Shopping for coats at Kemeralti, the city's crowded bazaar.

FRIDAY

4 p.m.
1. Bay City Strollers

Hugging the Aegean, the popular seaside promenade known as the Kordon is a fascinating window into Izmir's proudly nationalist history, laid-back mores and unique religious character. Under buildings draped with Turkish flags and Ataturk banners, women in miniskirts stroll alongside matrons in head scarves as businessmen quaff Efes beer in open-air restaurants. Heading south from Alsancak Ferry Terminal, you'll amble past the white neo-Classical stone facade of the Ataturk Museum, the grand battlefield statue of Ataturk in Cumhuriyet Square, the Ottoman-era buildings along Pasaport Ferry Terminal, and countless seaside cafes.

6 p.m.

▶ WHAT YOU WILL DO:
1/ Answer these from the Izmir travel excerpt, one per line:
(a) What is the name of the city's crowded bazaar?
(b) What is the seaside promenade called?
(c) From which ferry terminal does the stroll head south?
2/ Duplicate everything in the Izmir travel excerpt from "Hugging the Aegean, the" down to "countless seaside cafes.".
3/ Go on with the Izmir travel excerpt, starting after its last line.

▶ MATERIAL SHOWN:
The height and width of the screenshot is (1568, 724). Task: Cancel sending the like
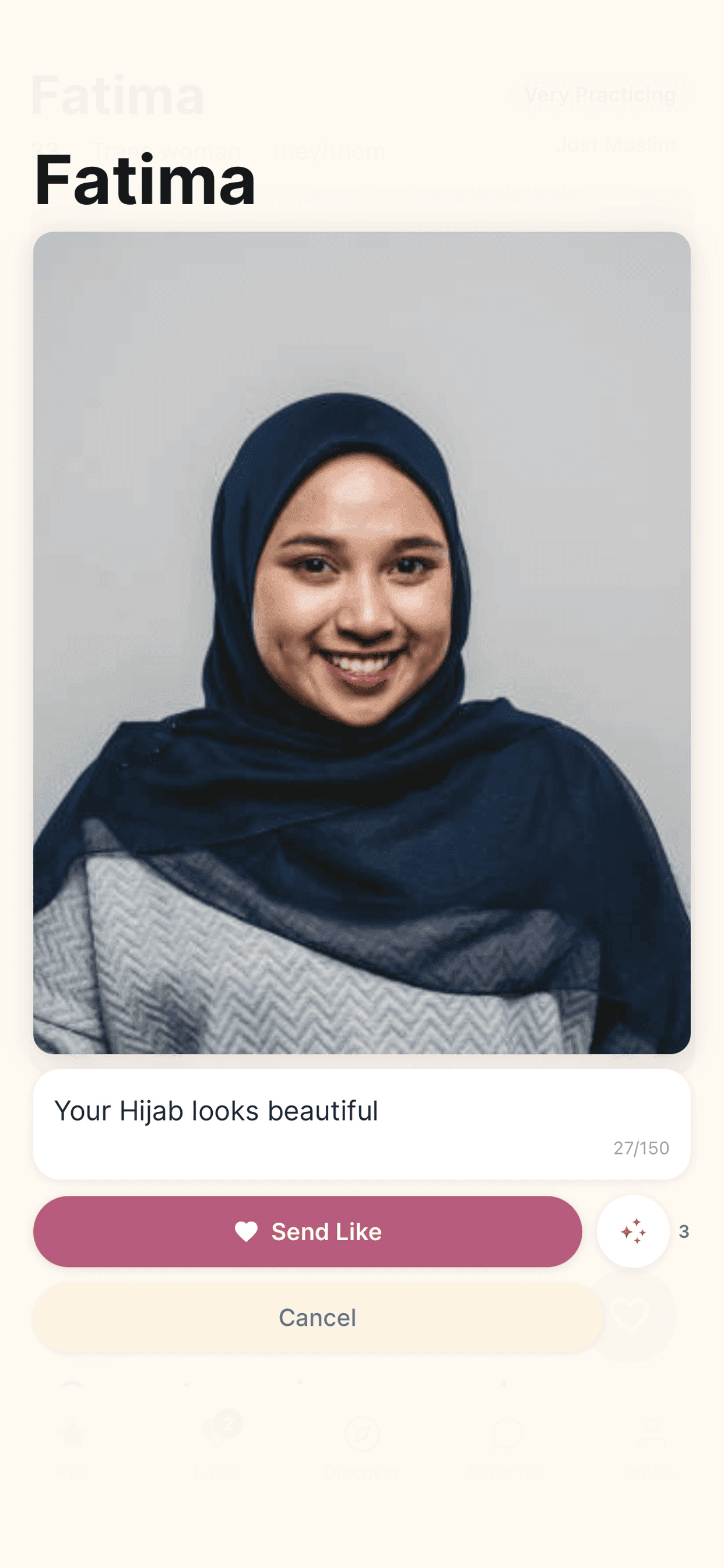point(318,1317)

---

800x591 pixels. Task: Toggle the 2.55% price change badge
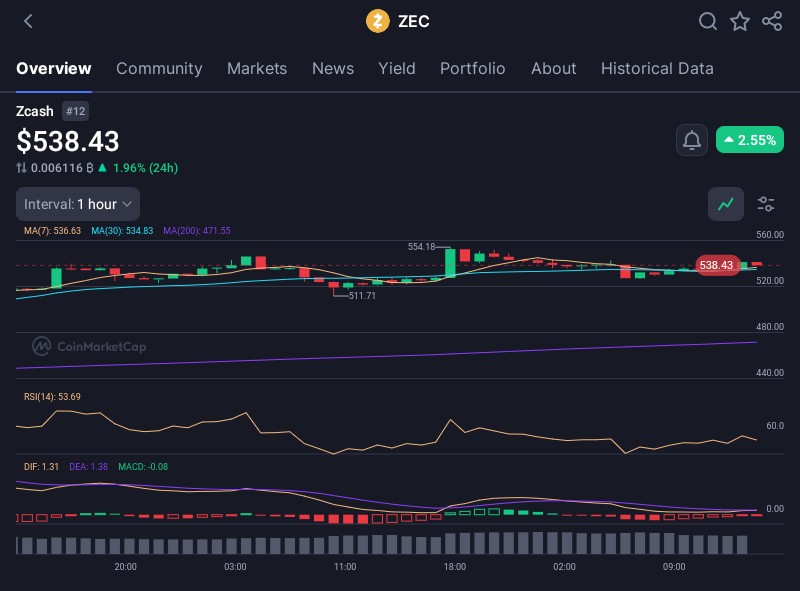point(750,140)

▶ EXERCISE RESULTS:
1/
(a) Kemeralti
(b) The Kordon
(c) Alsancak Ferry Terminal

2/
Hugging the Aegean, the popular seaside promenade known as the Kordon is a fascinating window into Izmir's proudly nationalist history, laid-back mores and unique religious character. Under buildings draped with Turkish flags and Ataturk banners, women in miniskirts stroll alongside matrons in head scarves as businessmen quaff Efes beer in open-air restaurants. Heading south from Alsancak Ferry Terminal, you'll amble past the white neo-Classical stone facade of the Ataturk Museum, the grand battlefield statue of Ataturk in Cumhuriyet Square, the Ottoman-era buildings along Pasaport Ferry Terminal, and countless seaside cafes.

3/
2. Pier Review

None other than Gustave Eiffel designed the original Konak Pier, a long wharf of low stone buildings and glass and steel coverings. Erected in 1890, the former customs house had gone to seed before a 2003 restoration project saved it. Now it shelters boutiques like Taris Zeytin, a shrine to every form of olive oil (body lotion, for example, 13 Turkish lira, or $7 at 1.85 lira to the dollar) and olive leaf (tea, 3.75 lira, or $2, a box). The outdoor terrace of %100 Rest Cafe & More is a scenic spot to sip a local Angora red wine (13 lira) and absorb the city's much-admired sunsets.

8 p.m.
3. Ship to Shore

Pay tribute to Izmir's seafaring past by hopping the ferry from Konak Ferry Terminal and crossing Homer's "wine-dark sea" to the Bostanli landing, on the north side of Izmir's bay. The ride affords sublime views of the twinkling jagged hills and illuminated skyscrapers and mosques — as well as the hilltop ruins of Kadifekale, a stone fortress that dates back to the reign of Alexander the Great. A three-ride fare card is 6.50 lira.

9 p.m.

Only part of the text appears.